- TASK INSTRUCTIONS:
Locate the line that contains "You are a computer-use agent. This" in the data that follows. Copy it and every subsequent line to the end, exactly, excluding pictures.

- THE RECORDS:
╭──

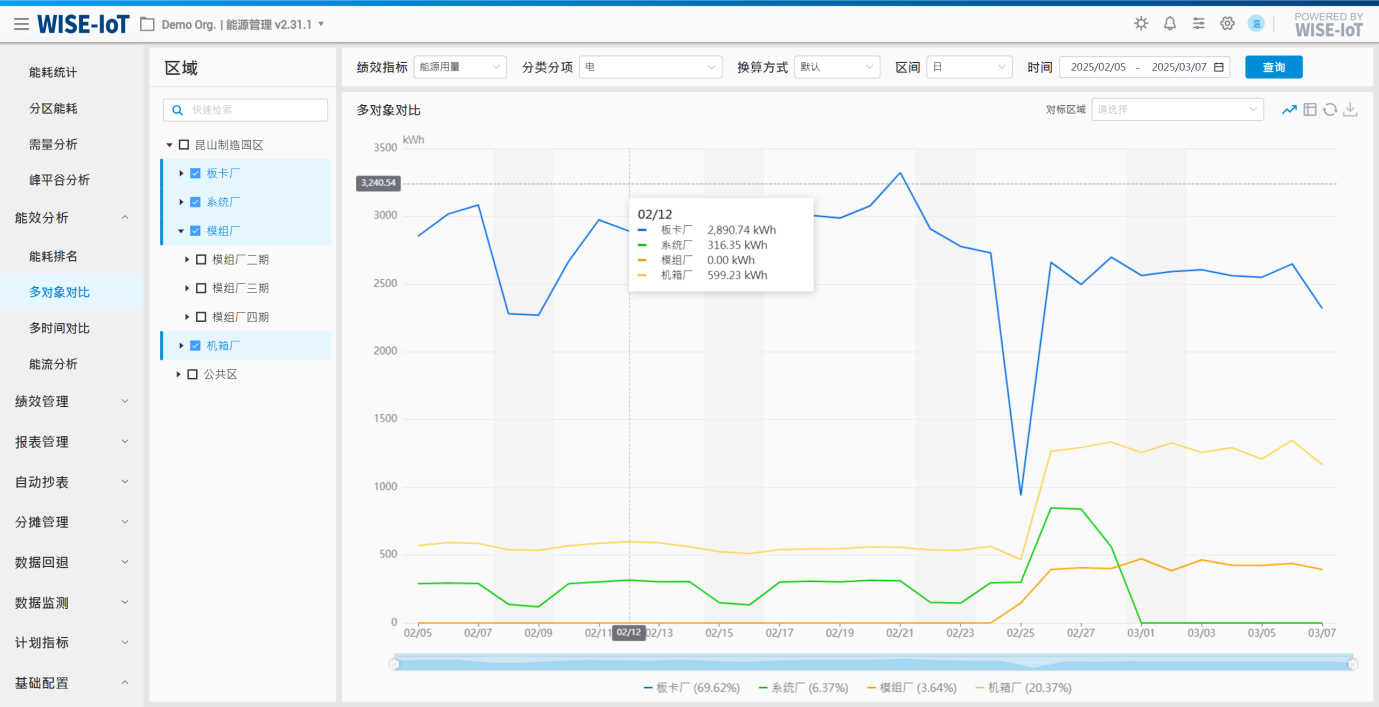
Task: Open notifications via the bell icon
Action: pos(1169,24)
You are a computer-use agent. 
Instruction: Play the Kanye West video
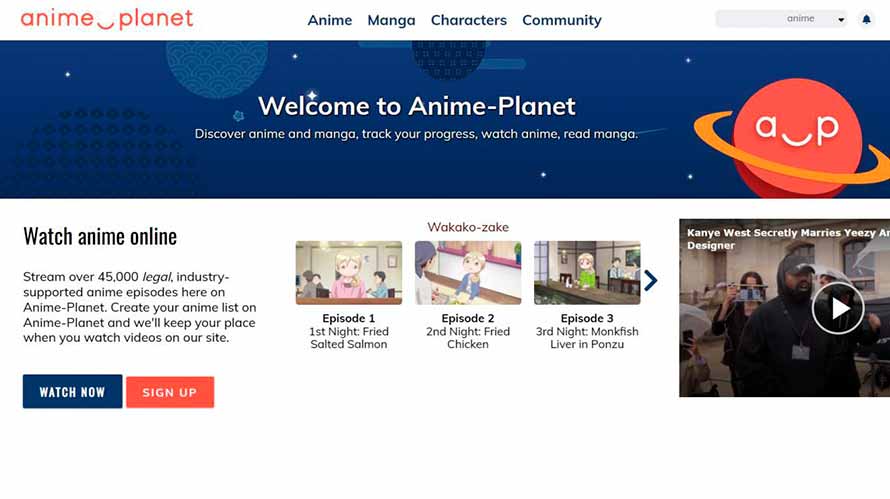tap(837, 308)
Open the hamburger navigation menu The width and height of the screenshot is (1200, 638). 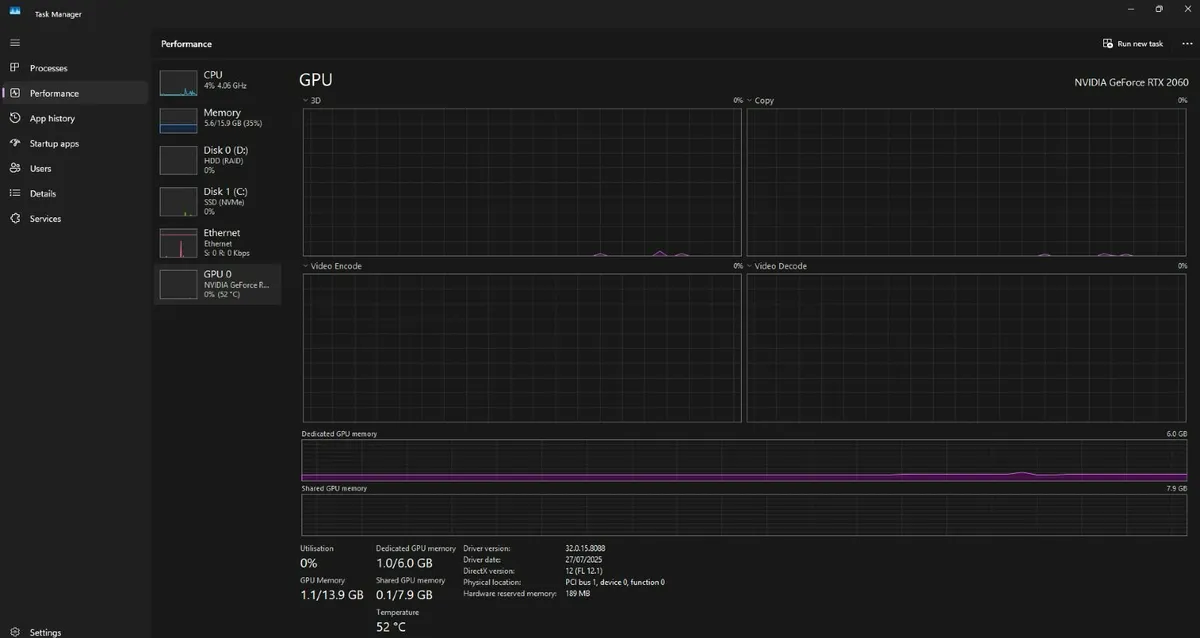click(x=15, y=43)
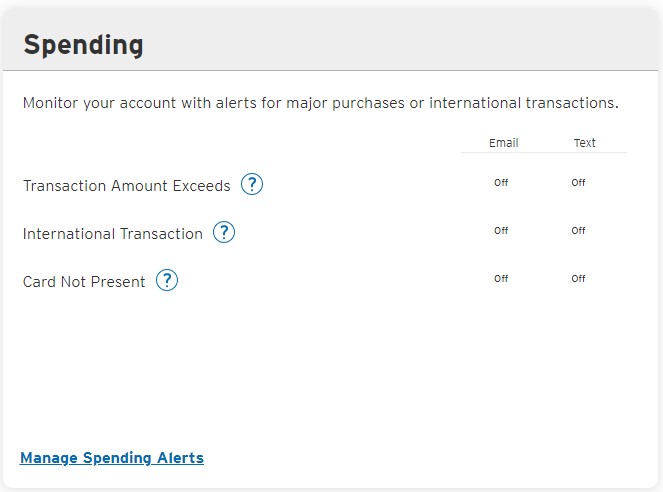
Task: Click the word Alerts in Manage Spending Alerts
Action: point(181,458)
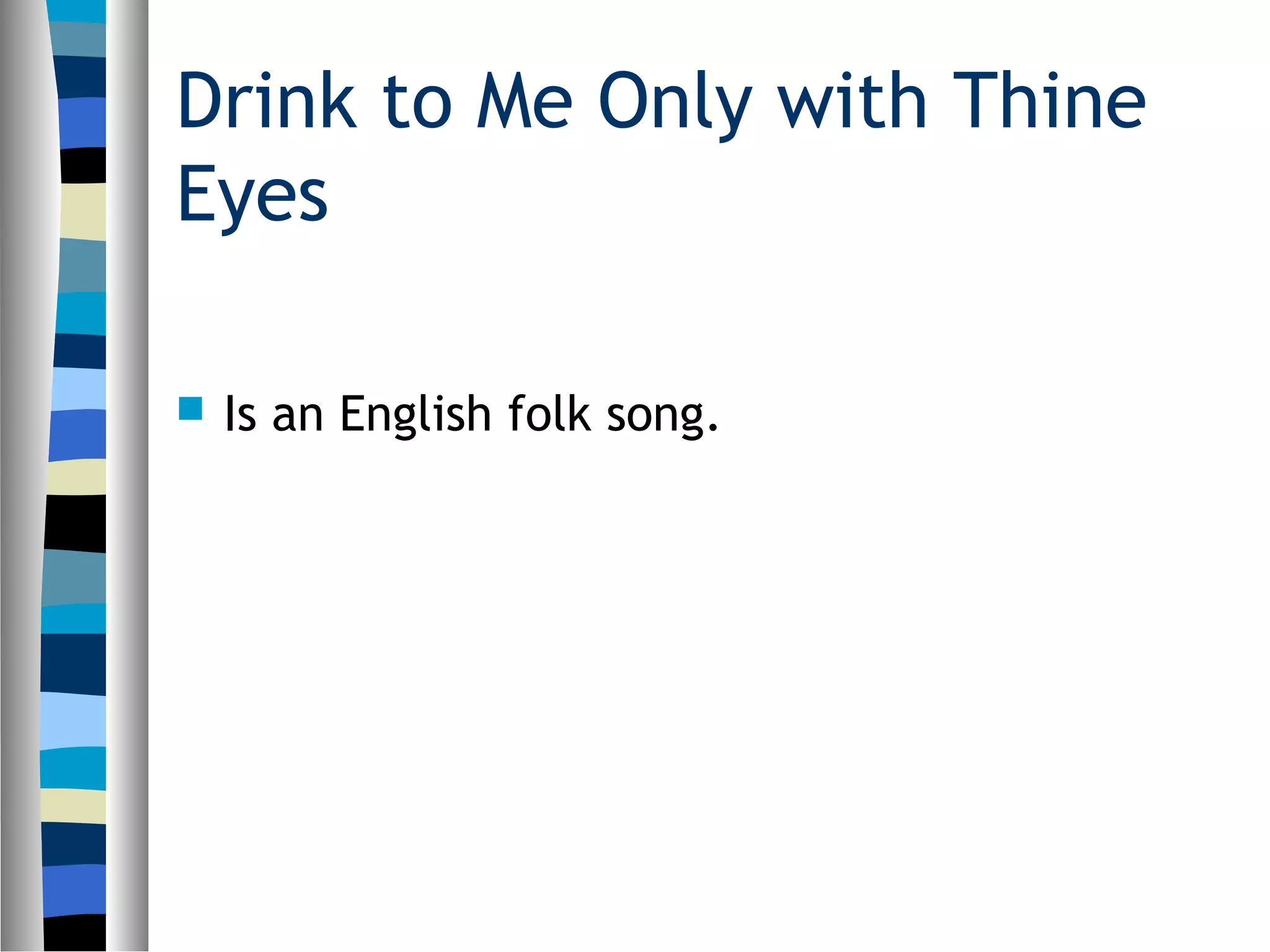The width and height of the screenshot is (1270, 952).
Task: Click the word "Is" starting the bullet text
Action: click(240, 414)
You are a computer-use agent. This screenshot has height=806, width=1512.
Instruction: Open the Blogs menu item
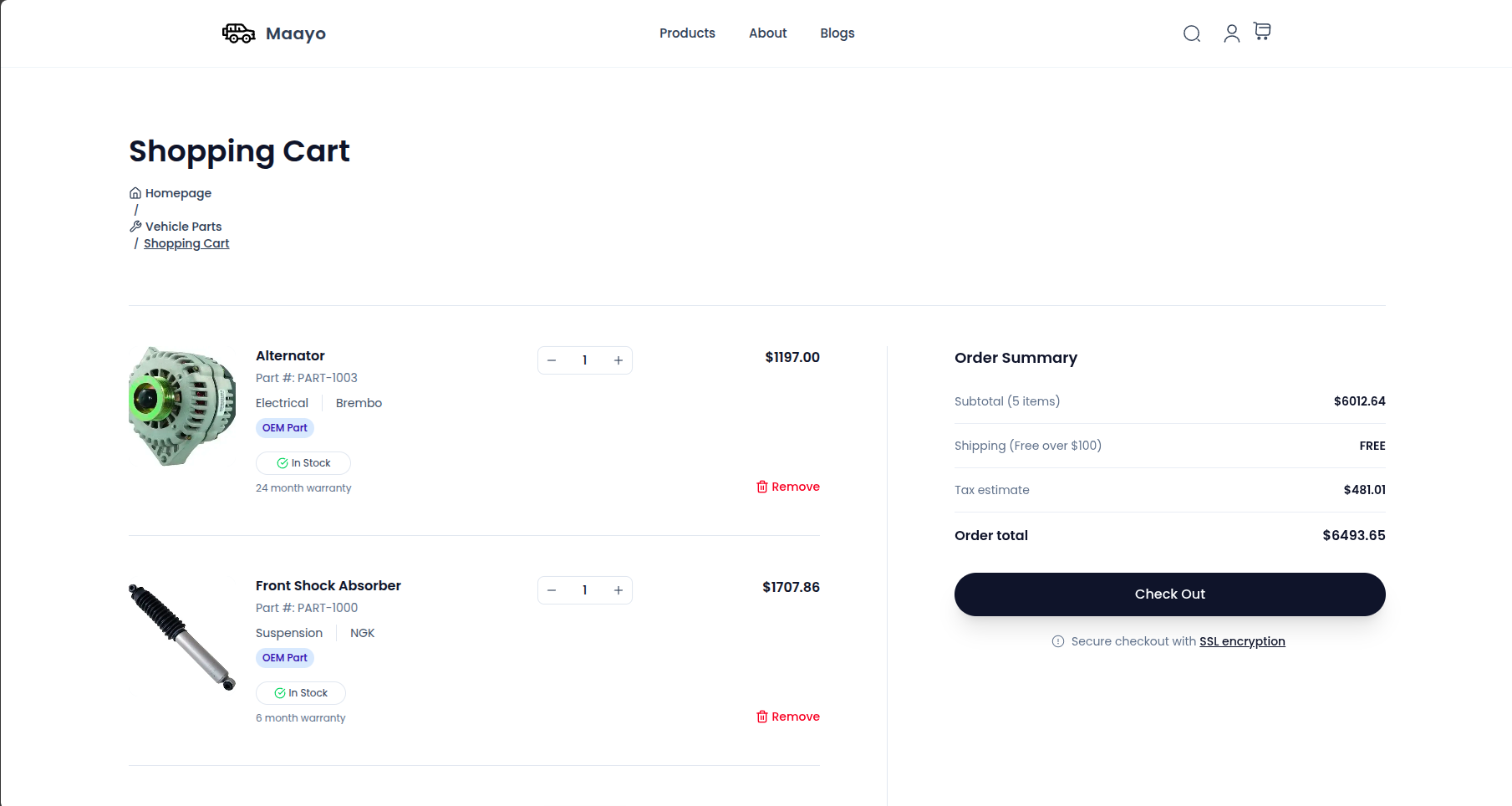point(837,33)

╰──

- YOUR SOLUTION:
You are a computer-use agent. This screenshot has height=806, width=1512.
Instruction: Open the Blogs menu item
point(837,33)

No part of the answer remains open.